> **The request**:
Present every line of the records below as a Markdown table with two columns, Row and Line, numbering the rows and leaving out blank lines.

(Records from a dataset)
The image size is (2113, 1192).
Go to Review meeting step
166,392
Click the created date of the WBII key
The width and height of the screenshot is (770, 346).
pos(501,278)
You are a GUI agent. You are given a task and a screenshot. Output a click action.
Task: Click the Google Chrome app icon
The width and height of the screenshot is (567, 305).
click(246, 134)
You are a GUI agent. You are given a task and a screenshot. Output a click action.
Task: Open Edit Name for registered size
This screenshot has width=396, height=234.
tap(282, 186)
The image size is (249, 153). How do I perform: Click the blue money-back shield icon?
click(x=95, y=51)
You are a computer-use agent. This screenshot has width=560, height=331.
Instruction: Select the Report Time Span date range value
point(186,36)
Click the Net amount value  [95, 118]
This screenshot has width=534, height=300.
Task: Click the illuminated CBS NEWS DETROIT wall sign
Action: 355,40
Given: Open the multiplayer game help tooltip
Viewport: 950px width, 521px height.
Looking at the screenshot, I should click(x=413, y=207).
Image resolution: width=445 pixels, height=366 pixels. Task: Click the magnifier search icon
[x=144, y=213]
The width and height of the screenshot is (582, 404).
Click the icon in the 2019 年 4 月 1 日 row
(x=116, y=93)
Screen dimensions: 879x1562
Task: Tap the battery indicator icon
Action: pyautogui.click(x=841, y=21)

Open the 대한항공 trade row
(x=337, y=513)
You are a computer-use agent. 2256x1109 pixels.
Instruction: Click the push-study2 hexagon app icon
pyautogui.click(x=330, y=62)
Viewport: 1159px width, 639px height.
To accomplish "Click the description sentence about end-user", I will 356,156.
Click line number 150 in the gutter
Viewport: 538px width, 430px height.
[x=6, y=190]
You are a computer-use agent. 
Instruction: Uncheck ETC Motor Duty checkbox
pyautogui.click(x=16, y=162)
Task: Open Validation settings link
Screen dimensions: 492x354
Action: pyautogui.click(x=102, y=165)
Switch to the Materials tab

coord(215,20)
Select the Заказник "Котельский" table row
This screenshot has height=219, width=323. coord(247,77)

> **In response**:
| Row | Line |
|---|---|
| 1 | The image size is (2113, 1192). |
| 2 | Go to Review meeting step |
| 3 | 166,392 |
| 4 | Click the created date of the WBII key |
| 5 | The width and height of the screenshot is (770, 346). |
| 6 | pos(501,278) |
| 7 | You are a GUI agent. You are given a task and a screenshot. Output a click action. |
| 8 | Task: Click the Google Chrome app icon |
| 9 | The width and height of the screenshot is (567, 305). |
| 10 | click(246, 134) |
| 11 | You are a GUI agent. You are given a task and a screenshot. Output a click action. |
| 12 | Task: Open Edit Name for registered size |
| 13 | This screenshot has width=396, height=234. |
| 14 | tap(282, 186) |
| 15 | The image size is (249, 153). How do I perform: Click the blue money-back shield icon? |
| 16 | click(x=95, y=51) |
| 17 | You are a computer-use agent. This screenshot has width=560, height=331. |
| 18 | Instruction: Select the Report Time Span date range value |
| 19 | point(186,36) |
| 20 | Click the Net amount value  [95, 118] |
| 21 | This screenshot has width=534, height=300. |
| 22 | Task: Click the illuminated CBS NEWS DETROIT wall sign |
| 23 | Action: 355,40 |
| 24 | Given: Open the multiplayer game help tooltip |
| 25 | Viewport: 950px width, 521px height. |
| 26 | Looking at the screenshot, I should click(x=413, y=207). |
| 27 | Image resolution: width=445 pixels, height=366 pixels. Task: Click the magnifier search icon |
| 28 | [x=144, y=213] |
| 29 | The width and height of the screenshot is (582, 404). |
| 30 | Click the icon in the 2019 年 4 月 1 日 row |
| 31 | (x=116, y=93) |
| 32 | Screen dimensions: 879x1562 |
| 33 | Task: Tap the battery indicator icon |
| 34 | Action: pyautogui.click(x=841, y=21) |
| 35 | Open the 대한항공 trade row |
| 36 | (x=337, y=513) |
| 37 | You are a computer-use agent. 2256x1109 pixels. |
| 38 | Instruction: Click the push-study2 hexagon app icon |
| 39 | pyautogui.click(x=330, y=62) |
| 40 | Viewport: 1159px width, 639px height. |
| 41 | To accomplish "Click the description sentence about end-user", I will 356,156. |
| 42 | Click line number 150 in the gutter |
| 43 | Viewport: 538px width, 430px height. |
| 44 | [x=6, y=190] |
| 45 | You are a computer-use agent.  |
| 46 | Instruction: Uncheck ETC Motor Duty checkbox |
| 47 | pyautogui.click(x=16, y=162) |
| 48 | Task: Open Validation settings link |
| 49 | Screen dimensions: 492x354 |
| 50 | Action: pyautogui.click(x=102, y=165) |
| 51 | Switch to the Materials tab |
| 52 | coord(215,20) |
| 53 | Select the Заказник "Котельский" table row |
| 54 | This screenshot has height=219, width=323. coord(247,77) |